Your objective: What you return should be the lines from the first line of the records below through the line holding "Select the 14.", unchanged.

Records drawn from a dataset:
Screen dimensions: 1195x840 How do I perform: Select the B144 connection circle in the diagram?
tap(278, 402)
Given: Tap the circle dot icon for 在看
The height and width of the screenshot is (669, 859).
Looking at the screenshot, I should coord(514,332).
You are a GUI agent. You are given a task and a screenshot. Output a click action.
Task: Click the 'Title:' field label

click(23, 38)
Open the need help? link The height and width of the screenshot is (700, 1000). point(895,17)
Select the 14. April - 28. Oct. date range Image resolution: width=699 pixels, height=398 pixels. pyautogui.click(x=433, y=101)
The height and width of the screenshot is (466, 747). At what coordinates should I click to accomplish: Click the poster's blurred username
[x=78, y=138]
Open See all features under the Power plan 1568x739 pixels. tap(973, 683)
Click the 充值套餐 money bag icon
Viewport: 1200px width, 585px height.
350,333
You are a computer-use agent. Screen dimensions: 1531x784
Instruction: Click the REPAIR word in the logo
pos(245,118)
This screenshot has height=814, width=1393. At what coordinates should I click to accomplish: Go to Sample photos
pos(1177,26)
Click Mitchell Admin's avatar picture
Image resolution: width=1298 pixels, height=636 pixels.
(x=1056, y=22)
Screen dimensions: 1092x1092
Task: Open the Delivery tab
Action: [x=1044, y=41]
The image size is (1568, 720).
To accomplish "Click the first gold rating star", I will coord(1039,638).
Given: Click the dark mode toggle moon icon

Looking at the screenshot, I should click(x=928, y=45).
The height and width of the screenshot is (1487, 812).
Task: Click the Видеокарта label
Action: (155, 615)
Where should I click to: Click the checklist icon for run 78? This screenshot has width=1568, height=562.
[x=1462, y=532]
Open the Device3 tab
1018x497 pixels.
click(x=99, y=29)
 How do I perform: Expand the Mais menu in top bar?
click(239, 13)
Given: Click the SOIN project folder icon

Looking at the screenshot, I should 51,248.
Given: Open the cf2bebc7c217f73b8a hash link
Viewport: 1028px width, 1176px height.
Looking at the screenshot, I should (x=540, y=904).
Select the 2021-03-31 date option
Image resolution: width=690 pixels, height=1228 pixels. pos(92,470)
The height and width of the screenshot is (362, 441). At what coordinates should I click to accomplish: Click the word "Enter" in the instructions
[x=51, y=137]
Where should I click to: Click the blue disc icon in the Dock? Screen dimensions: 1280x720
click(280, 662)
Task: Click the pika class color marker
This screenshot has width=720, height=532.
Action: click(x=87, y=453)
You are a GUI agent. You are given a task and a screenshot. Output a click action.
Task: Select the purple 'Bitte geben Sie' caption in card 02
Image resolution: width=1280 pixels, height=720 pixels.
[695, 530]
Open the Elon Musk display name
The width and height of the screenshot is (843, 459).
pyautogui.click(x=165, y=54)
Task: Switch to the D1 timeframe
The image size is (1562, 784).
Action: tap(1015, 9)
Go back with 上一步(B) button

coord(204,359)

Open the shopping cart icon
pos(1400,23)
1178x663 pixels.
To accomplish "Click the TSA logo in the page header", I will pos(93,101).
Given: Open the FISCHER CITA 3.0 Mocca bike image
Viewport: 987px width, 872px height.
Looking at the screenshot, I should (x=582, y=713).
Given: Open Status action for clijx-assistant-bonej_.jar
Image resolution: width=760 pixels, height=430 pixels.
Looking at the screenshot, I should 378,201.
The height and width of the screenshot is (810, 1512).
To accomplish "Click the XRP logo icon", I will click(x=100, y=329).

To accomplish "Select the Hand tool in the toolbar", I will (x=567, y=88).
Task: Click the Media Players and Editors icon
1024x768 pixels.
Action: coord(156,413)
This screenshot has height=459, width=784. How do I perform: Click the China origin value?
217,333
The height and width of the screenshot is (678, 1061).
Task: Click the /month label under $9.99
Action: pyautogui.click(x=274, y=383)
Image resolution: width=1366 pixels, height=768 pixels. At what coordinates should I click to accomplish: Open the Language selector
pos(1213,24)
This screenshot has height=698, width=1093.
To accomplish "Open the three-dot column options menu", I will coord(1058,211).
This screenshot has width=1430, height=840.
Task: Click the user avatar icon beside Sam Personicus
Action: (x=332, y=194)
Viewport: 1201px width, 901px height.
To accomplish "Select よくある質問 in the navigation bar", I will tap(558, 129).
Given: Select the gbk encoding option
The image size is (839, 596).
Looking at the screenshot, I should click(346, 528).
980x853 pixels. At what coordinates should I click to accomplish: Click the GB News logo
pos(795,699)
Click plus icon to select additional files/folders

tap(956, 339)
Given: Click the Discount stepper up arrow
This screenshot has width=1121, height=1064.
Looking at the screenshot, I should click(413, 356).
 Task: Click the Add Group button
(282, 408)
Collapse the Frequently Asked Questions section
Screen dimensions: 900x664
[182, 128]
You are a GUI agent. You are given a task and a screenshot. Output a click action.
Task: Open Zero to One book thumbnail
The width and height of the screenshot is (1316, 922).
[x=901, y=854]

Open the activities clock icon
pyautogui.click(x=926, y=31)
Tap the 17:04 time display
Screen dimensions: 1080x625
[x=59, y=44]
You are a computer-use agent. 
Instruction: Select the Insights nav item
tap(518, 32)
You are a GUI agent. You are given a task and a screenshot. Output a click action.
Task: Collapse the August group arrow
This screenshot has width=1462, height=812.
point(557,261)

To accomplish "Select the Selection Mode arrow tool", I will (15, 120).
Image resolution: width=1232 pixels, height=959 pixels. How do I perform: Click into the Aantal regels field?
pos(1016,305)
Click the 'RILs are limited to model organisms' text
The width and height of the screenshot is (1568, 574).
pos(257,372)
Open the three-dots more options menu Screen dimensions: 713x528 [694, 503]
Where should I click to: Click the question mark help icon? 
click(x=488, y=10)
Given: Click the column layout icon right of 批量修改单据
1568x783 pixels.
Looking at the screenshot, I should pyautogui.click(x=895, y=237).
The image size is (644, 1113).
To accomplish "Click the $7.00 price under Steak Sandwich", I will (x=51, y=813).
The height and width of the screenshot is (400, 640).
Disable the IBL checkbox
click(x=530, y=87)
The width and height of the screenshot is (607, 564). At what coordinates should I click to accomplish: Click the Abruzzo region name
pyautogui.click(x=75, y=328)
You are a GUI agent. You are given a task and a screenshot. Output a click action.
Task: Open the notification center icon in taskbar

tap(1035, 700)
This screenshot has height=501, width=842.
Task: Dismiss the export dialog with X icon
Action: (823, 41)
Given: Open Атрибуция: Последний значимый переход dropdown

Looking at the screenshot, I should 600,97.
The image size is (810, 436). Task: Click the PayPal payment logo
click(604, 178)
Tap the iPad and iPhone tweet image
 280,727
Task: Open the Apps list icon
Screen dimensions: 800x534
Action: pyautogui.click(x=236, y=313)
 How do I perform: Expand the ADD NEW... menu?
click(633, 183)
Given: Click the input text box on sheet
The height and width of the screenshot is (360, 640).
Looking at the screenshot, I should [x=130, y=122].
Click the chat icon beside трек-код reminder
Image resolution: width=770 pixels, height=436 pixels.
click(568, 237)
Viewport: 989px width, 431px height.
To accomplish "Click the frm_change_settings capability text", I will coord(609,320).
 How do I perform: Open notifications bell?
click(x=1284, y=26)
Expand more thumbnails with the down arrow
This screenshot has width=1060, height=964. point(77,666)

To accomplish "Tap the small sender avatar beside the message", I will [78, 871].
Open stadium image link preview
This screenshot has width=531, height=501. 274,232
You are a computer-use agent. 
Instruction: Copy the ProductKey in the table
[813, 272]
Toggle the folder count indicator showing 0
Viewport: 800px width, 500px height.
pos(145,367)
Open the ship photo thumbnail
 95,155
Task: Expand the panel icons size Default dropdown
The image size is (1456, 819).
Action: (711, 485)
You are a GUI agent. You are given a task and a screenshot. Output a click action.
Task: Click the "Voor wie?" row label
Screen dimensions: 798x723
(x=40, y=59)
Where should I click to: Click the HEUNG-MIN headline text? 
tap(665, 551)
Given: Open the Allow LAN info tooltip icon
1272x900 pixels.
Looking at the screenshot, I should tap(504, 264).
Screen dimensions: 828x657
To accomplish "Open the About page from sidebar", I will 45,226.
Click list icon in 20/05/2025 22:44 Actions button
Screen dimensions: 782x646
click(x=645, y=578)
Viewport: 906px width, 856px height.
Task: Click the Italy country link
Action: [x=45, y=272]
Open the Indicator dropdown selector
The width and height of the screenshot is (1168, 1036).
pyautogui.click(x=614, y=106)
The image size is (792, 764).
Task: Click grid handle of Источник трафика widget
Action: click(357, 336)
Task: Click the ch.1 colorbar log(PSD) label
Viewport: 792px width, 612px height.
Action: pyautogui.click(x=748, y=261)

Written reply:
Screen dimensions: 1195x840 How do I perform: Select the B144 connection circle in the diagram?
tap(278, 402)
Given: Tap the circle dot icon for 在看
The height and width of the screenshot is (669, 859).
Looking at the screenshot, I should coord(514,332).
You are a GUI agent. You are given a task and a screenshot. Output a click action.
Task: Click the 'Title:' field label

click(23, 38)
Open the need help? link The height and width of the screenshot is (700, 1000). point(895,17)
Select the 14. April - 28. Oct. date range Image resolution: width=699 pixels, height=398 pixels. pyautogui.click(x=433, y=101)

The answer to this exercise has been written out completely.